MANILA, Philippines - The Alyansa ng Truckers at mga Organisasyon sa Puerto (ATOP) continued to block the gates of South Harbor on the second day of its strike as part of its members' protest against the government’s lack of effort to resolve the port congestion.
Aduana Business Club (ABC) president Mary Zapata, whose group is a member of ATOP, said some of their members are still guarding the gates leading to the South Harbor, also called the Port of Manila (POM), which is being handled by the Asian Terminals Inc. (ATI).
“We continue to control the gates at the Port of Manila, no truck can enter. No truck can come in or go out,” said Zapata.
When asked if this has caused tension between their members and the authorities, she said, “No. It is a very peaceful process.”
Bureau of Customs (BOC) spokesperson Charo Logarta-Lagamon said that as of yesterday morning there were still demonstrators outside their office gate but there were fewer protesters.
Apart from the port congestion, the other issues that prompted the ATOP to stage a strike were the truck ban implemented by the Manila City government and the Land Transportation Franchising and Regulatory Board’s (LTFRB) policy on for-hire trucks.
Zapata said they are coordinating with the port operator ATI in a bid to find a solution to some of the issues.
One of the issues that could be tackled during their meeting was the complaints raised by some truckers over the alleged corruption activities of some ATI personnel.

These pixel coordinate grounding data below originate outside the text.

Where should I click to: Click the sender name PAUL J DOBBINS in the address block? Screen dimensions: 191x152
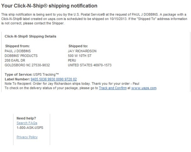[18, 51]
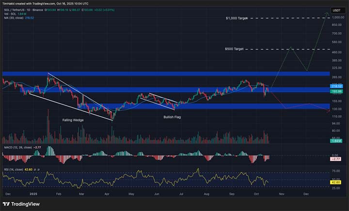This screenshot has height=211, width=349.
Task: Click the TradingView logo in bottom-left corner
Action: 22,204
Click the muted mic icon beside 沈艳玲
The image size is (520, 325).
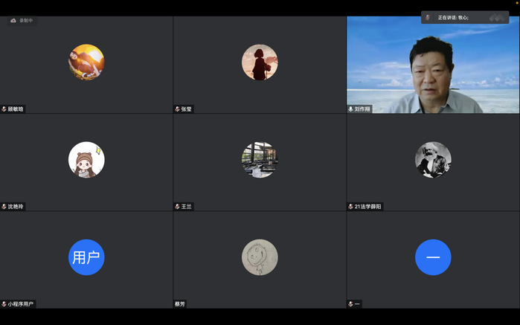click(x=4, y=206)
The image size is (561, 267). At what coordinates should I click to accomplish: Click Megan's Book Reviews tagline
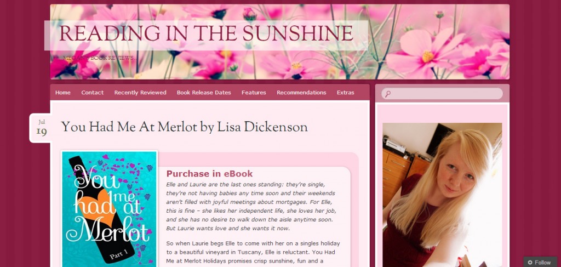[x=99, y=58]
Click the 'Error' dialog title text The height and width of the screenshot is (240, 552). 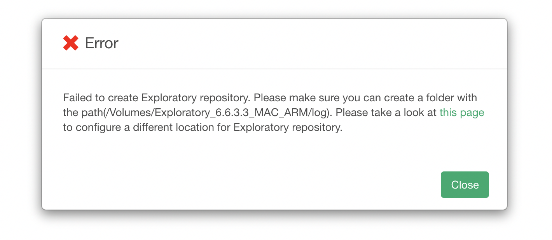tap(101, 43)
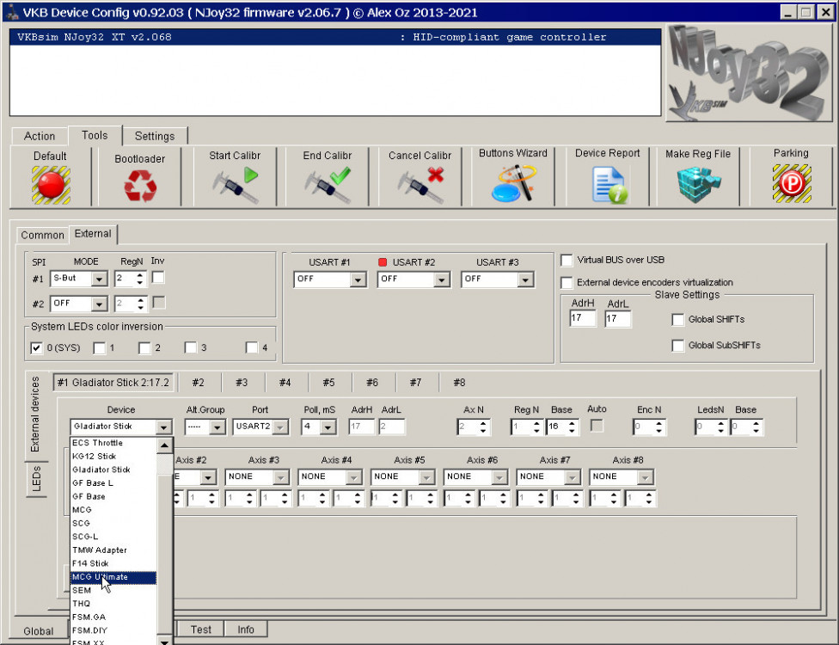Click the AdrH input field in Slave Settings
The image size is (839, 645).
click(582, 319)
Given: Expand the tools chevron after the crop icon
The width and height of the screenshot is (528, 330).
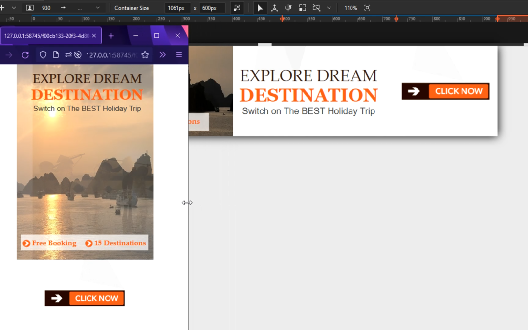Looking at the screenshot, I should click(x=329, y=7).
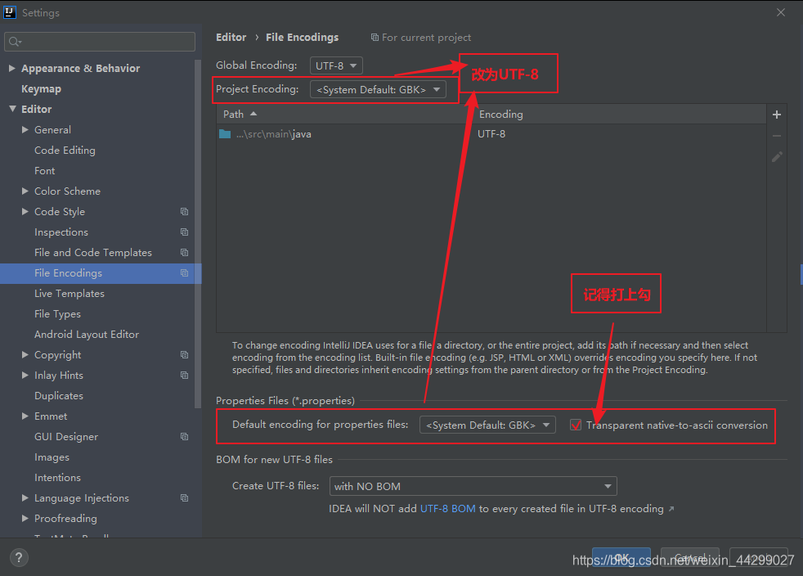This screenshot has height=576, width=803.
Task: Edit encoding with the pencil icon
Action: (x=776, y=156)
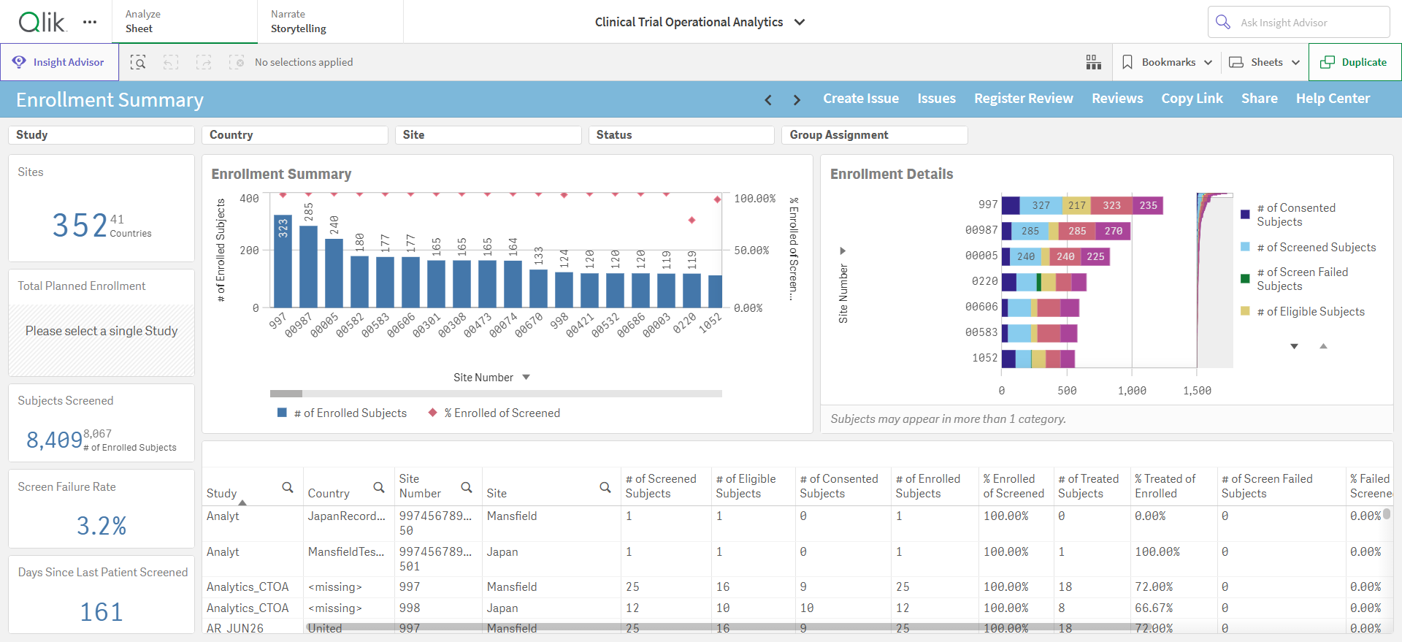Viewport: 1402px width, 642px height.
Task: Expand the app title dropdown arrow
Action: point(800,22)
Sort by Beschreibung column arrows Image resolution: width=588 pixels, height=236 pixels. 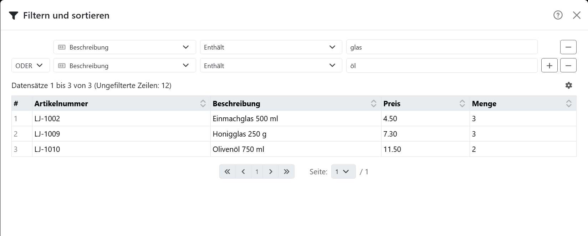click(x=374, y=103)
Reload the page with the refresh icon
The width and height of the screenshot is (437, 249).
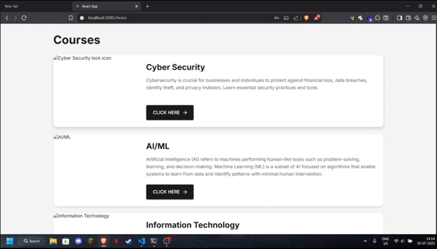(x=24, y=18)
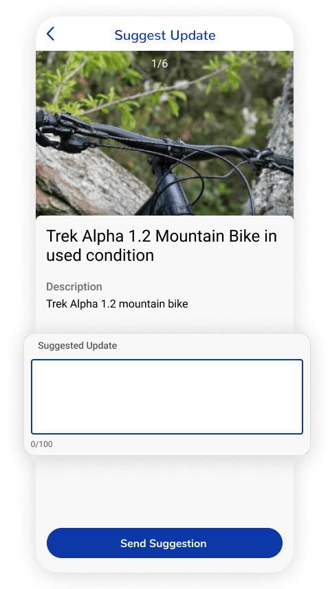This screenshot has height=589, width=330.
Task: Tap the word 'Send' on the blue button
Action: click(133, 543)
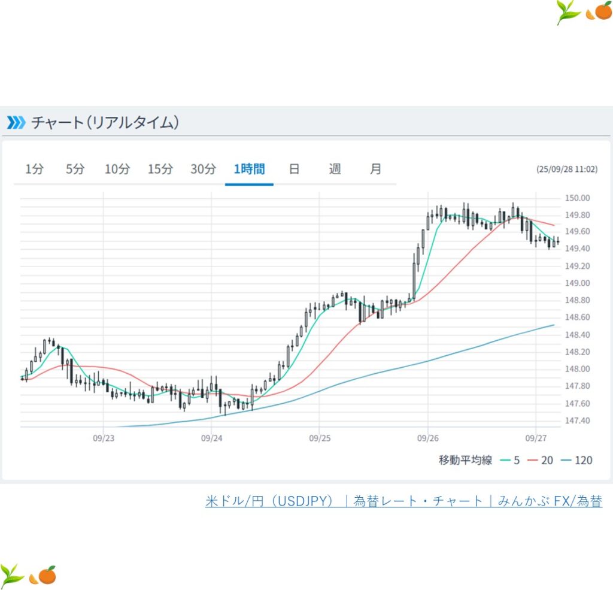Click the 09/25 date label on x-axis
The image size is (613, 590).
pos(320,438)
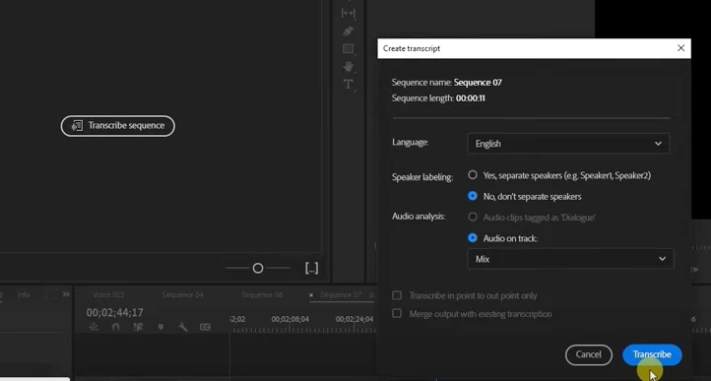This screenshot has height=381, width=711.
Task: Switch to the Sequence 04 tab
Action: pyautogui.click(x=183, y=294)
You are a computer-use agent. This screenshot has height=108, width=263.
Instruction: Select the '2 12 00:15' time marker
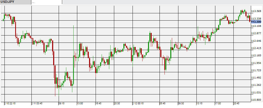138,104
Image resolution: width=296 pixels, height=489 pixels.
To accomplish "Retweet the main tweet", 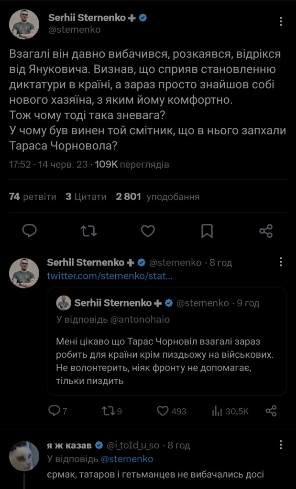I will 89,231.
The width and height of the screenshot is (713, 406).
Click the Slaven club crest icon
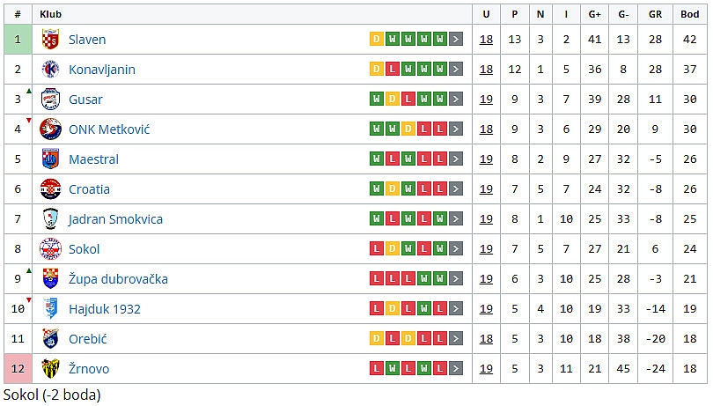[50, 40]
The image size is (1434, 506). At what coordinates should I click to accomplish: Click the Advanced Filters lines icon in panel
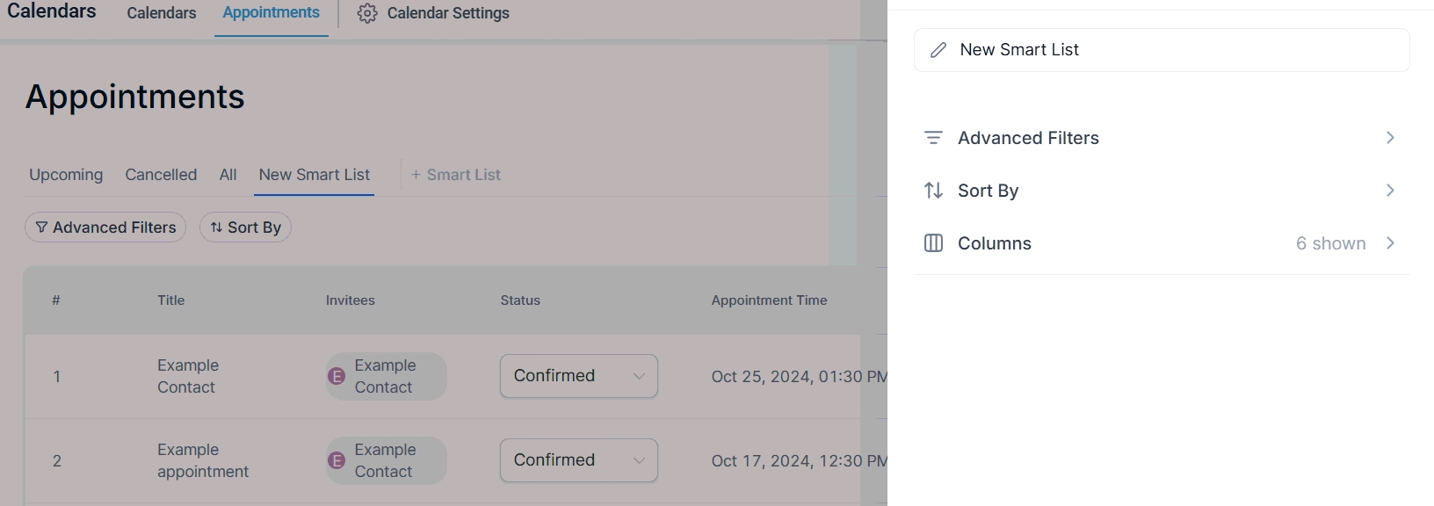(x=933, y=138)
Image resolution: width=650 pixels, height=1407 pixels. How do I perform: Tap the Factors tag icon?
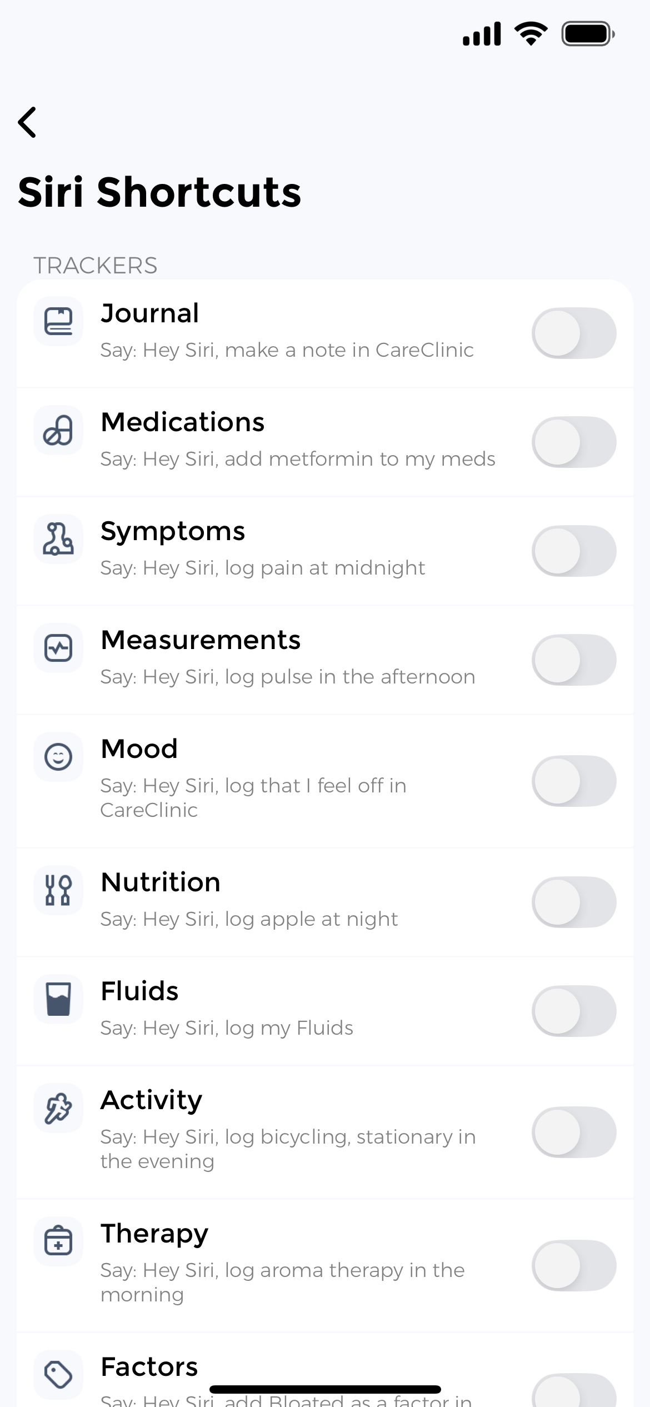[58, 1375]
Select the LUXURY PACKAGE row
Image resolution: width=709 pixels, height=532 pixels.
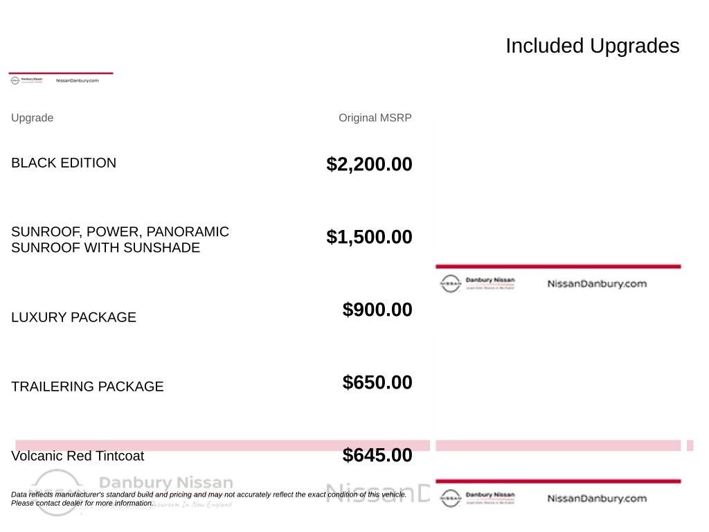pyautogui.click(x=73, y=317)
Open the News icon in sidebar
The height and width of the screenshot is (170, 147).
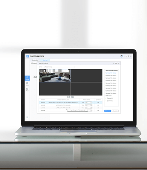[27, 84]
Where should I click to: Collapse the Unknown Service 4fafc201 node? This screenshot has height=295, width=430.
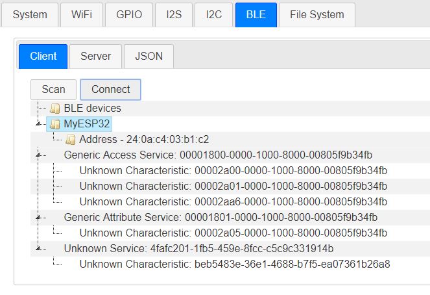(38, 249)
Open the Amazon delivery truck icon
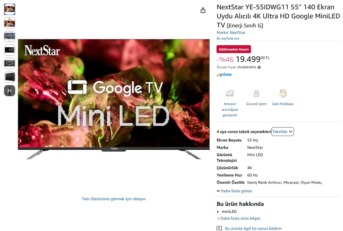Image resolution: width=343 pixels, height=231 pixels. tap(230, 93)
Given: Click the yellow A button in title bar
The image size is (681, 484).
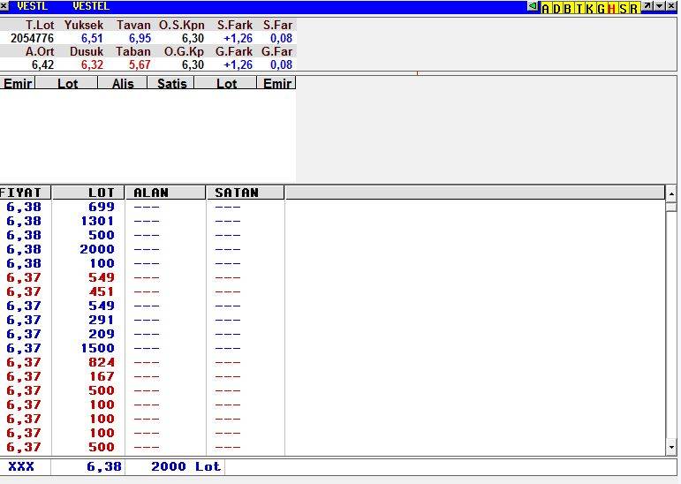Looking at the screenshot, I should (545, 8).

They claimed that in order to speed up the discharge of the empty ship containers, they had to pay about P2,000 per container so that the waiting period would be reduced from three to five days to just 24 hours.
ATI executive vice president Andrew Hoad, however, urged trucking firms to contact him if they encounter corrupt ATI personnel.
The ATOP is also arranging a meeting with BOC Deputy Commissioner for Intelligence Group Jesse Dellosa, Zapata said.